Gather every line of the listing below that contains the string "perform". Case counts.

— BEGIN Material provided —

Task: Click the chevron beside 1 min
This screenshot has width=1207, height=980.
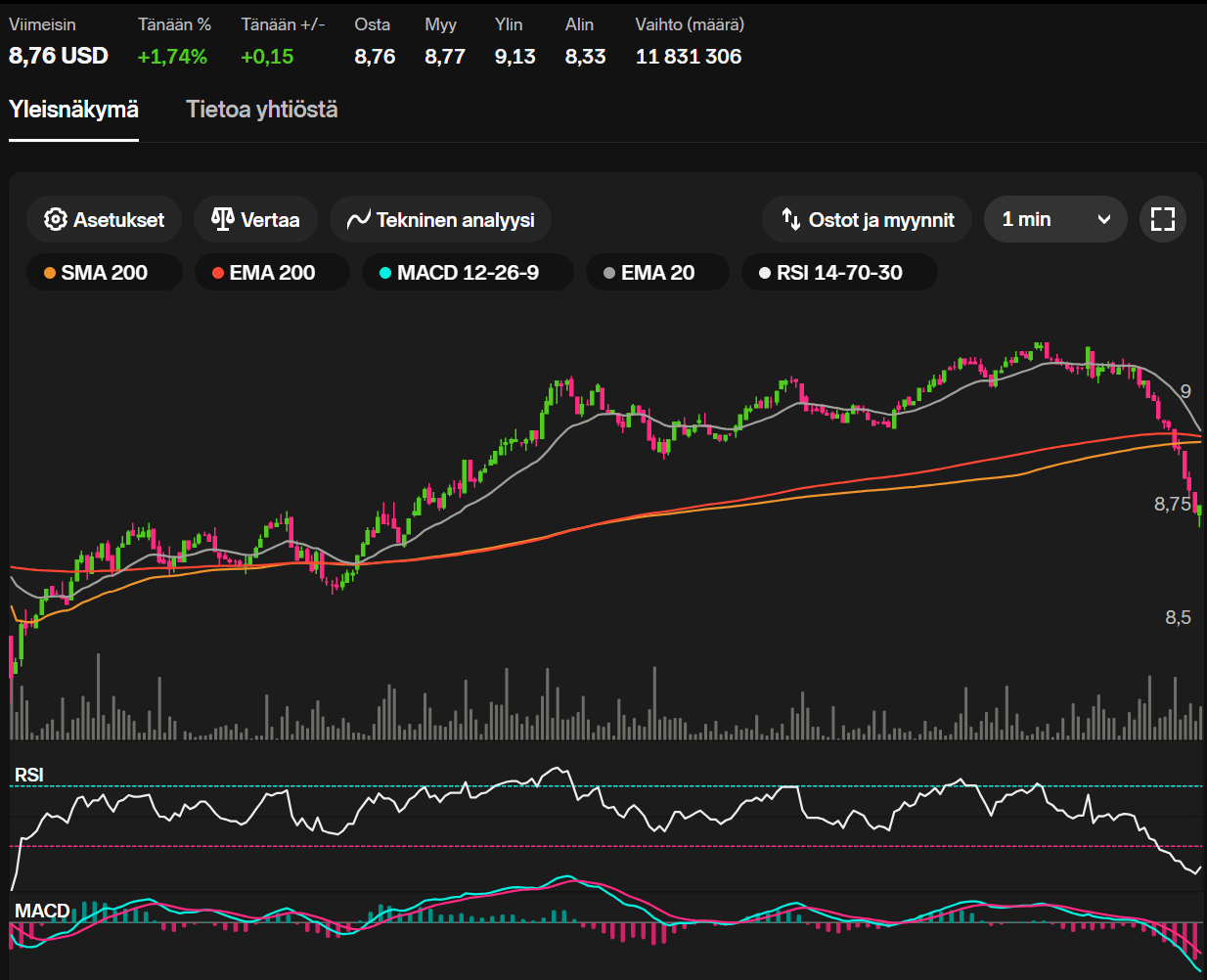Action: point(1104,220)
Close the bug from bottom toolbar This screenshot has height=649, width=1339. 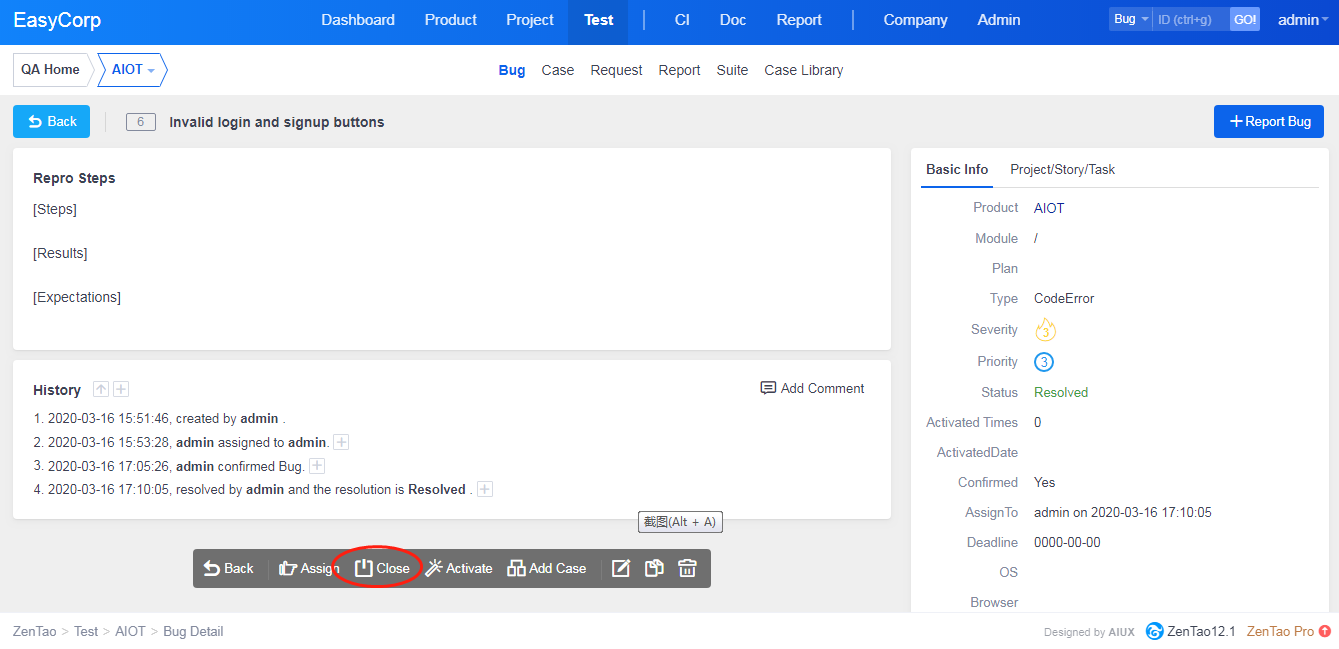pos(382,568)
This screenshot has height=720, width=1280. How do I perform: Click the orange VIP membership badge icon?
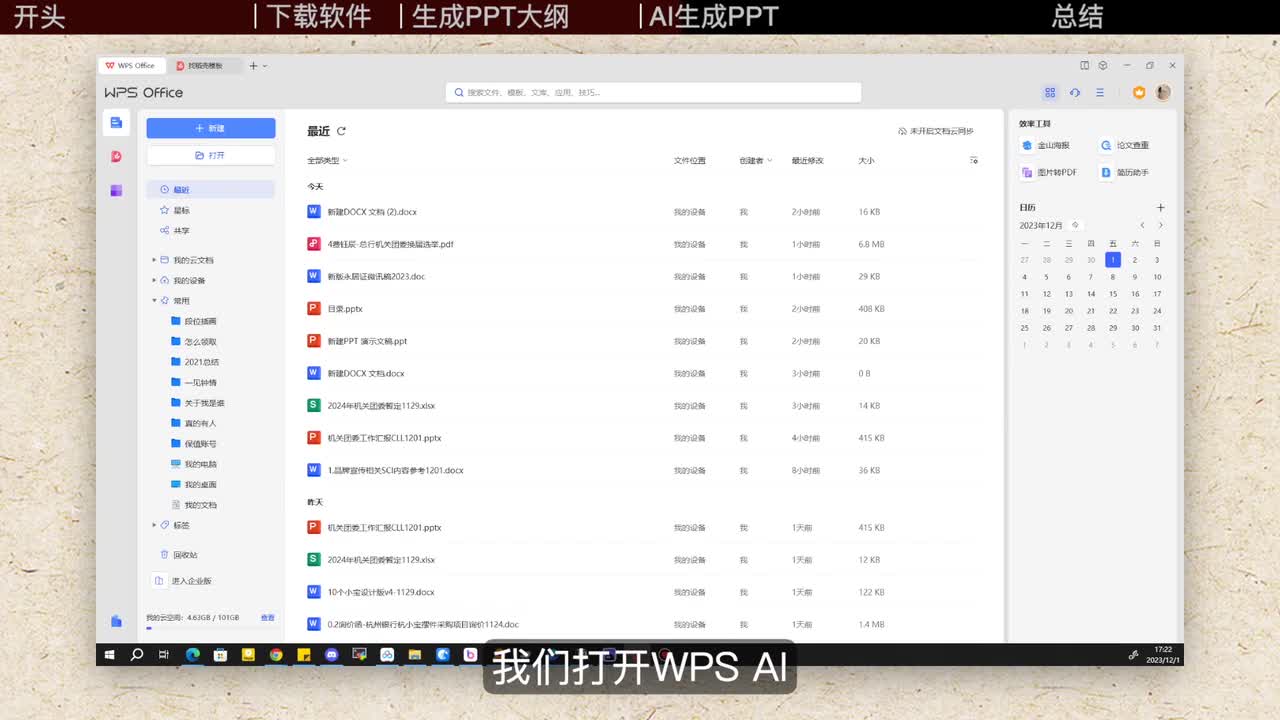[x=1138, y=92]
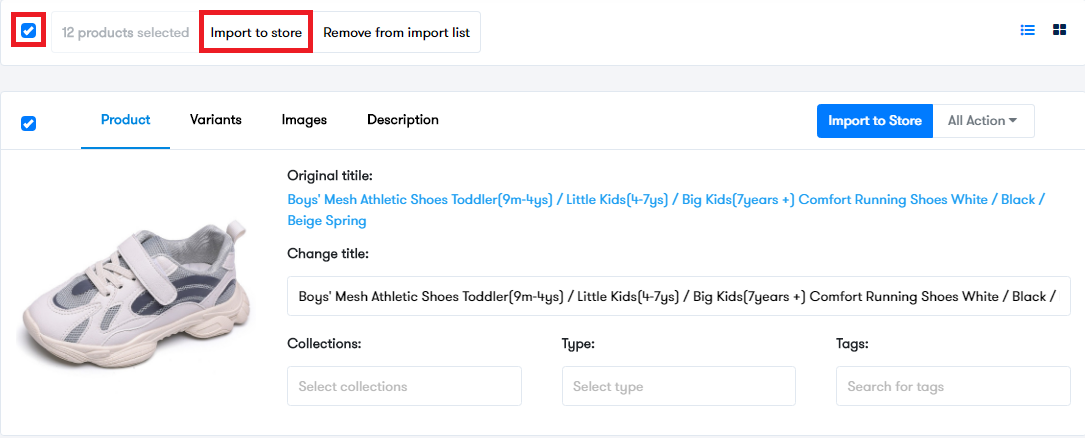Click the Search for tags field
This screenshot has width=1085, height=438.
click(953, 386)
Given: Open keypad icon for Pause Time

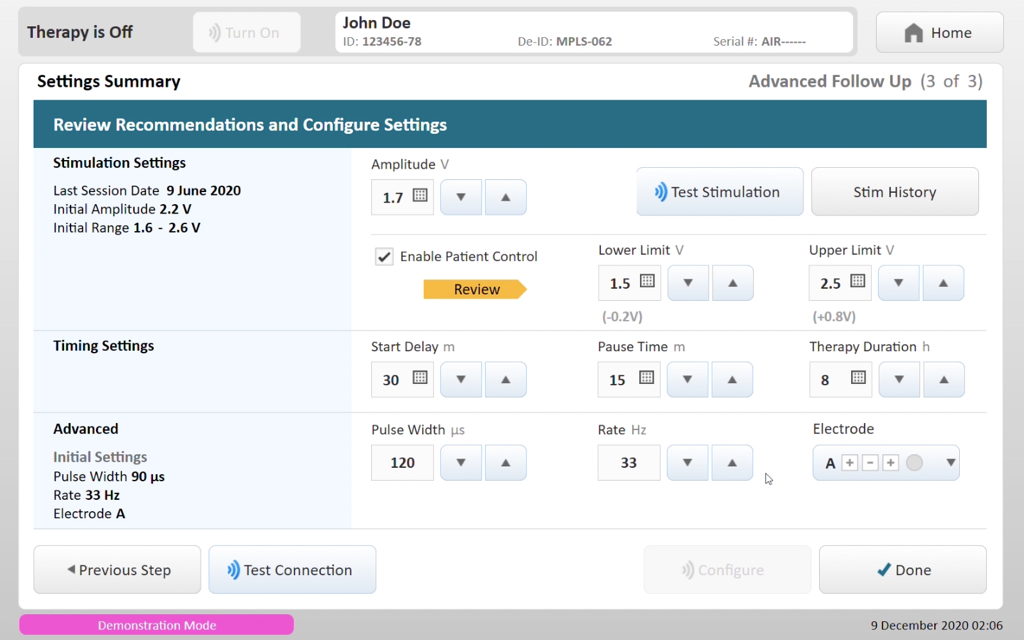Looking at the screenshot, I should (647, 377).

— END Material provided —
— BEGIN Material provided —

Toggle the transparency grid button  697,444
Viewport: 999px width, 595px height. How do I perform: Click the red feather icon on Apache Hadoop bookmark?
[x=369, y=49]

— END Material provided —

**Reply:**
This screenshot has height=720, width=1280. How do I perform: Click the orange VIP membership badge icon?
Viewport: 999px width, 595px height. How do I perform: Click the red feather icon on Apache Hadoop bookmark?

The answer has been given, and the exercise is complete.